With libcurl, I think you have to set CURLOPT_SSL_VERIFYHOST to 2. If you set it to TRUE (i.e. 1), it skips part of the certificate check, rendering the whole thing trivially insecure.

Most (all?) crypto libraries have terrible APIs, or have APIs that are far too low-level to be safely used by most developers. SSL shouldn't be the easiest thing to attack, but in the current state of affairs, it often is.


Is the risk any greater with APIs (like described in the article) compared to typical username/password login systems?


A lot of API authentication is half-assed, like the examples in the article. "OAuth is hard, roll your own" is a common approach. Even with, e.g., OAuth 2, who's to say that the scheme is completely safe and that your implementation is correct?

As far as API vs. user account, it depends on the loot. An API might let me do more damage faster, or subtly lurk and alter/steal data over time. It might also be harder to detect from the UI, no "last logged in" giveaway.

Also, some API vendors recommend disabling SSL cert validation client side. Even for credit card gateways, unbelievably. Since it's a script talking to a script, no one is going to see the cert problems from a MITM until it's too late.


Saying stuff is hard is easy, and as far as I can tell, very correct about cryptography.

More useful would be actual suggestions to enable average developers to do more things with some degree of confidence.

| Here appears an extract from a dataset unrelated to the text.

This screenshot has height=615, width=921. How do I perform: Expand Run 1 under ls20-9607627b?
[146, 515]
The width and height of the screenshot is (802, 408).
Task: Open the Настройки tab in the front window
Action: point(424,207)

In other words, libraries, recipes and other documentation, and so on.

"Hire an expensive security guy" is probably not a feasible solution for many small startups, nor very scalable in any case.

Also, out of curiosity, in his timing attack example, the difference in time caused by the string being equal seems like it'd get absolutely swallowed up by the random nature of the universe - do those things actually work in the real world, on real servers with varying loads and numbers of users and network traffic?


Hi, author here. I would have liked to have made useful suggestions, but having made so many errors with cryptography in the past, I don't really feel qualified to do so.

I do however recommend getting in touch with tptacek and co and doing the crypto challenges. I mentioned this at the bottom of the post.

Edit: re: timing attacks, it helps if you're in the same data centre. I've never personally implemented a timing attack, so I'm hesitant to make any assertions further than that either way.


btw: isn't the scheme you posted vulnerable to replay attacks too? Much easier than the timing attack.

edited to add: don't mean this as a nitpick. I've seen that very mistake made by two S&P 500 companies that had 'homebrew' SSO we had to integrate with.


> btw: isn't the scheme you posted vulnerable to replay attacks too? Much easier than the timing attack.

Yep, probably. In fact now that I look at it definitely, I should have gone with that instead!

I forget who said this but basically any feature that exists in TLS that doesn't exist in your hand-rolled authentication scheme is a vulnerability.


Does peer review count as a feature?


I am doing this. It looks fun.


>Also, out of curiosity, in his timing attack example, the difference in time caused by the string being equal seems like it'd get absolutely swallowed up by the random nature of the universe - do those things actually work in the real world, on real servers with varying loads and numbers of users and network traffic?

You could make each request many times, and then average them together. I don't know how many requests you'd have to make to overcome the random fluctuations though -- probably a lot.


Also, this random behavior will be significantly amplified if the host is running inside of a VM.


Unless I'm missing something, the example code will just calculate the checksum of "key:value&key:value&key:value", so actually anything with the same number of parameters will pass.

Assuming "key:value" is supposed to read "#{key}:#{value}", this may be vulnerable to a delimiter attack -- you couldn't tell the difference between {foo: 'bar', bar: 'baz'} and {foo: 'bar&bar:baz'}.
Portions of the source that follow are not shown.